De pronto, todavía con los ojos cerrados, el niño le dijo a su padre:
–Esa Cecilia, ¿ya sabes cuál?
–Ajá –dijo su padre, que en realidad no sabía de quién se trataba.
–Es inmunda. Es una puerca.
–¿Cecilia? –quiso saber su padre, dándose cuenta de que entraba en un terreno peligroso. No tenía ni la menor idea de quién era Cecilia.
–Sí, ella. Es una cochina. Ni te imaginas.
–Pues, no, no me imagino. No parece. ¿Por qué dices eso de Cecilia?
–¿No parece? ¡Claro que parece, papá! Es una cochina, una asquerosa, una fea. La odio. Cecilia es la niña más sucia de mi salón. La más cochina de todas las niñas de mi salón.
El hombre respiró aliviado: ahora sí, sabía quién era Cecilia. Recordó una carita redonda y dos enormes ojos azules.
–Es la niña más cochina y más fea y más asquerosa de toda la escuela.
Entonces el padre se dio cuenta de que su hijo estaba empezando a llorar. Antes de que tuviera tiempo de decir nada, el niño prosiguió:
–Es la niña más asquerosa del mundo. No hay nadie más horrendo que Cecilia. La detesto más de lo que detesto a toda la gente que detesto. Es fea y es horrible, ¿sabes?
–No, hijo. No lo sé. No lo sabía.
–¡Sí, lo sabes! Todo el tiempo se le escurren los mocos, papá –y el niño lloraba cada vez más fuerte bajo el chorro de la ducha–. Hoy mismo le chorreaba la nariz, es una cochina, es…
El hombre aprovechó que el llanto le había cortado la voz al niño y dijo:
–Pero hijo, cuando uno está resfriado…
–Ella es peor, papá –lo interrumpió el niño, sin dejar de llorar–. La odio y ya no quiero hablar con ella ni mirarla ni que ella me mire ni que me hable ni que se siente en mi salón ni que vaya a mi escuela ni que viva en mi ciudad.
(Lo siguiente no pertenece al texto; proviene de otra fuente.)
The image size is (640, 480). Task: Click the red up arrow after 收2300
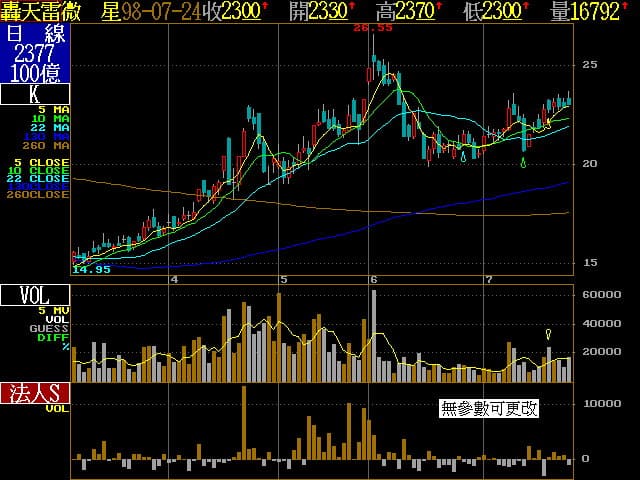click(264, 8)
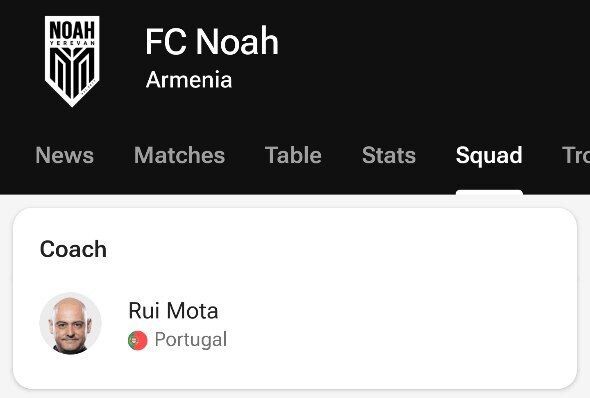This screenshot has height=398, width=590.
Task: View the Stats tab
Action: (389, 155)

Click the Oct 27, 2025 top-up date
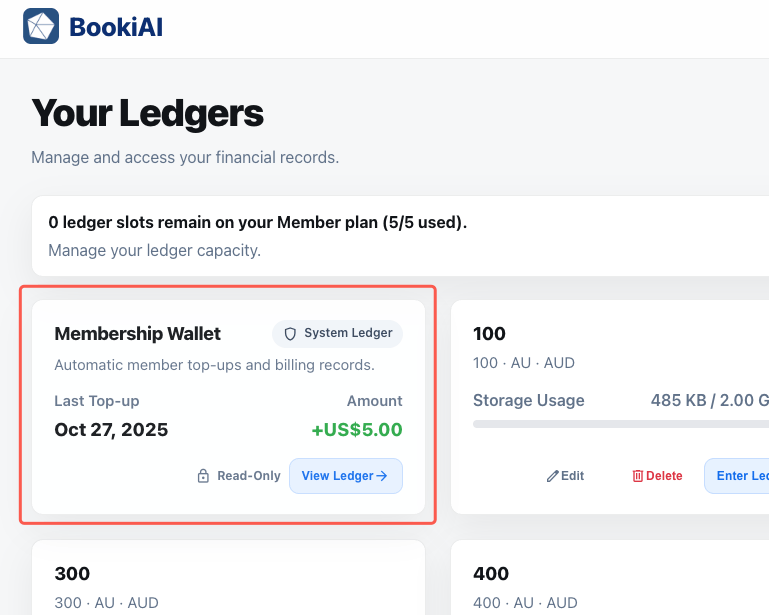(111, 430)
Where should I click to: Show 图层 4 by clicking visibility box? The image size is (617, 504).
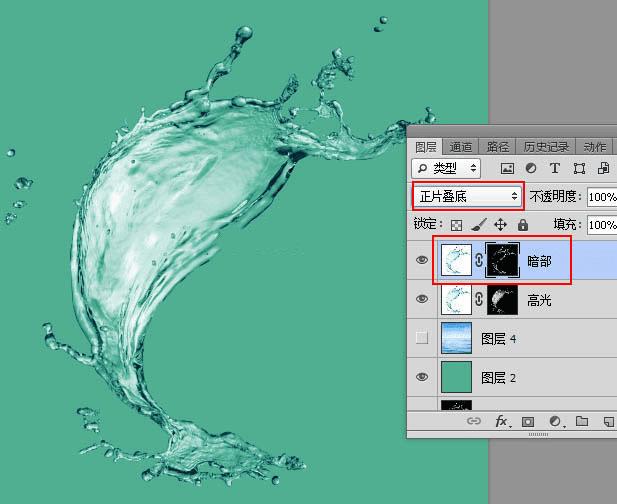422,338

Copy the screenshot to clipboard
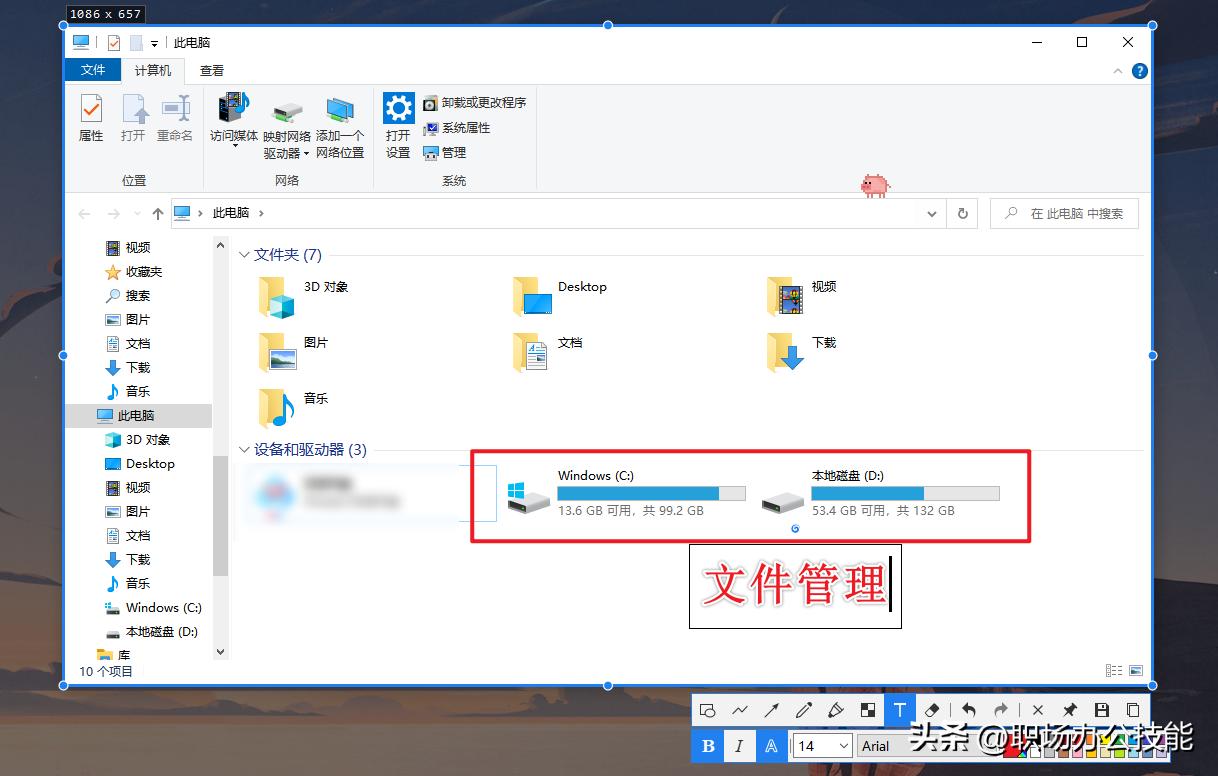point(1131,709)
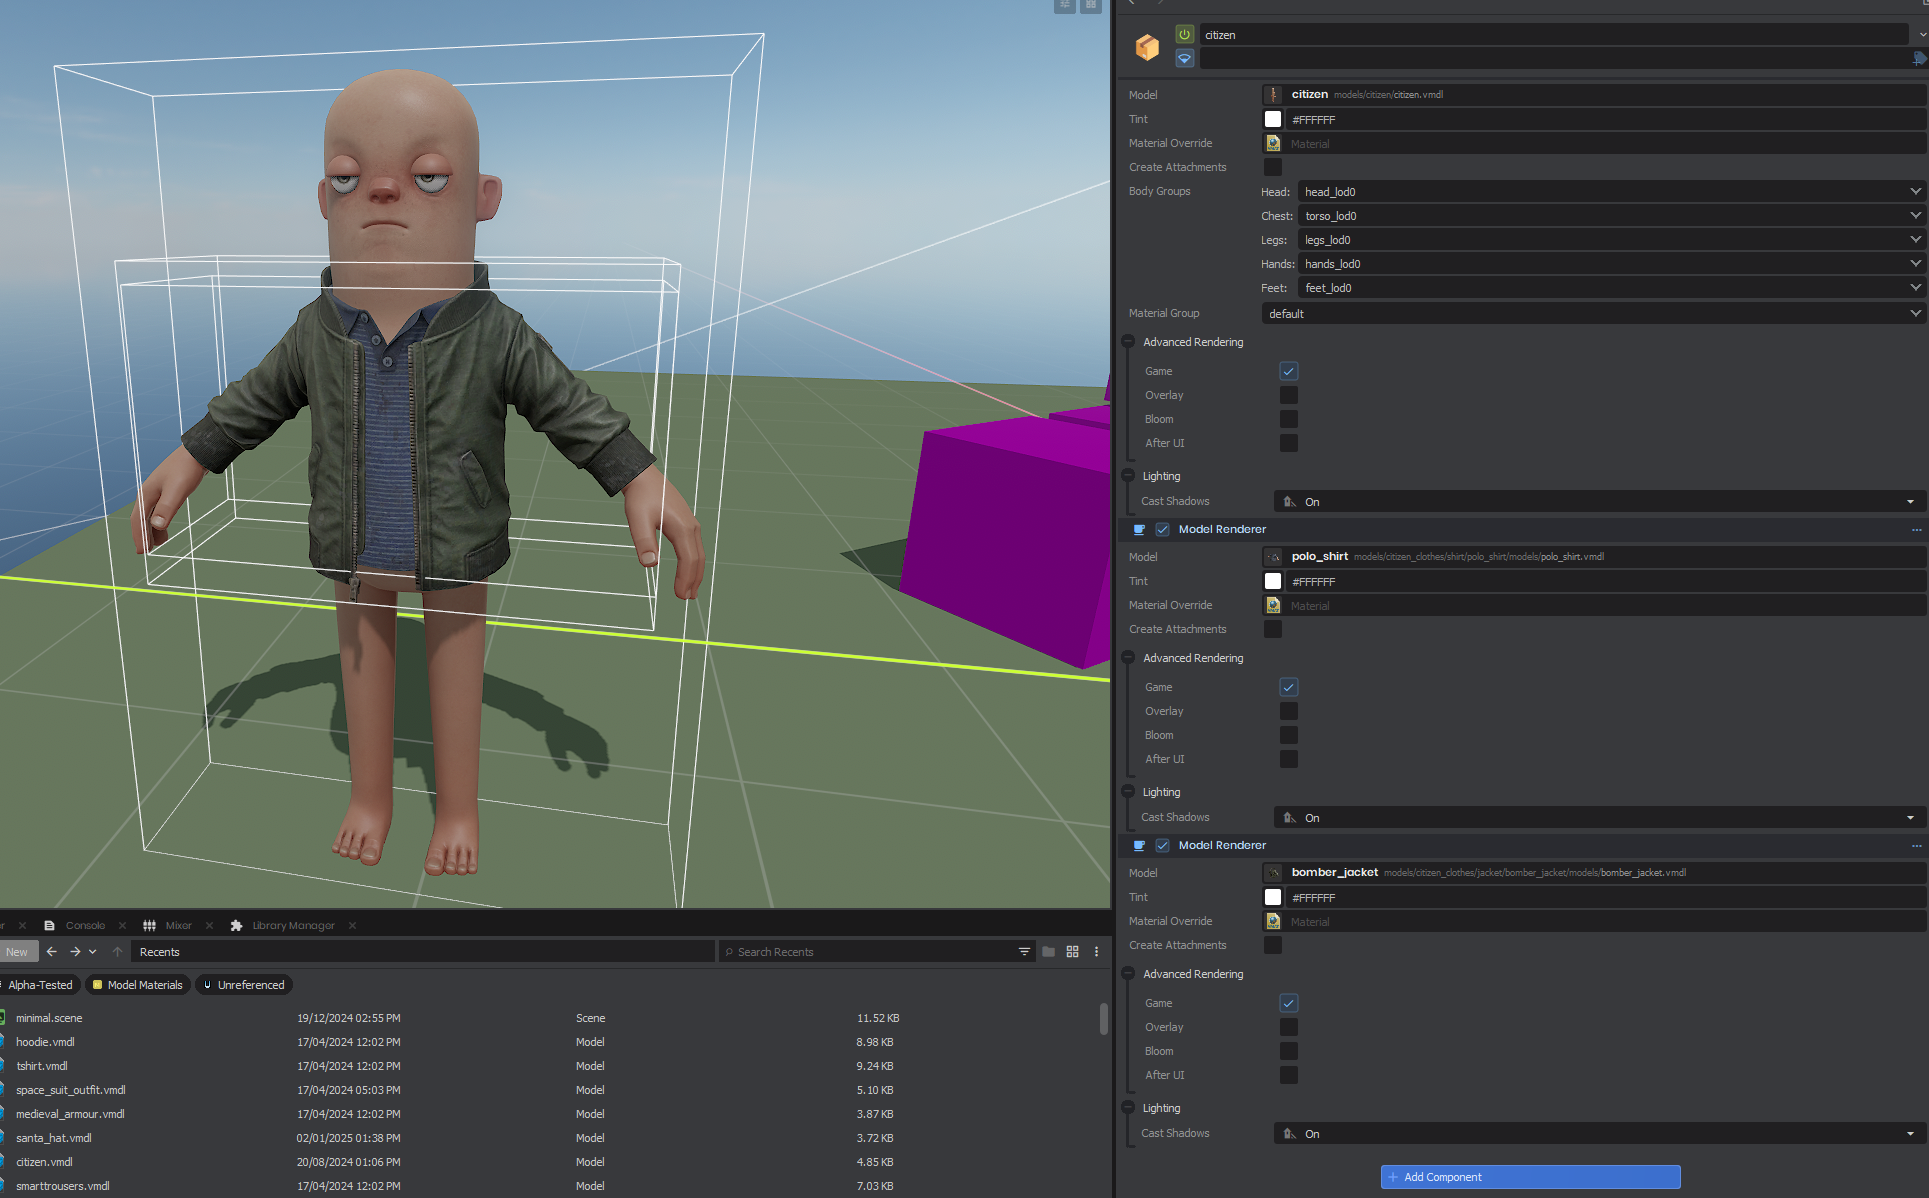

Y tuvo que interrumpirse de nuevo, porque de nuevo el llanto le cortó la voz. El hombre se preguntó cómo habría comenzado todo aquello. Quería hacer algo para mitigar la tristeza del niño, pero no sabía qué ni cómo. Decidió estarse quieto. Estaba arrodillado en el piso frío del baño y había abierto la cortina de la ducha; el agua le salpicaba la ropa, pero al hombre no parecía importarle. Y entonces el hombre recordó a su propio padre y sintió una punzada en el cuello.
–Lo peor de todo –dijo el niño de pronto, llorando cada vez más fuerte– es que hoy Cecilia dijo que ya no va a ser mi novia. Dijo que ahora es novia de Rafael. Odio a esa asquerosa, a esa mocosa, fea, mugrienta…
Y entonces el padre hizo lo único que podía hacer para decirle al niño que entendía todo aquel dolor infinito, y que no podría impedir ese dolor ni impedir que ese mismo dolor volviera a aparecer muchas veces a lo largo de su vida; tenía que mostrarle al niño que daría lo que fuera por evitarle aquel dolor y todos los que aún estaban por venir.
El padre se metió bajo el chorro la ducha, se arrodilló junto a su hijo, lo abrazó con fuerza y se echó a llorar con él.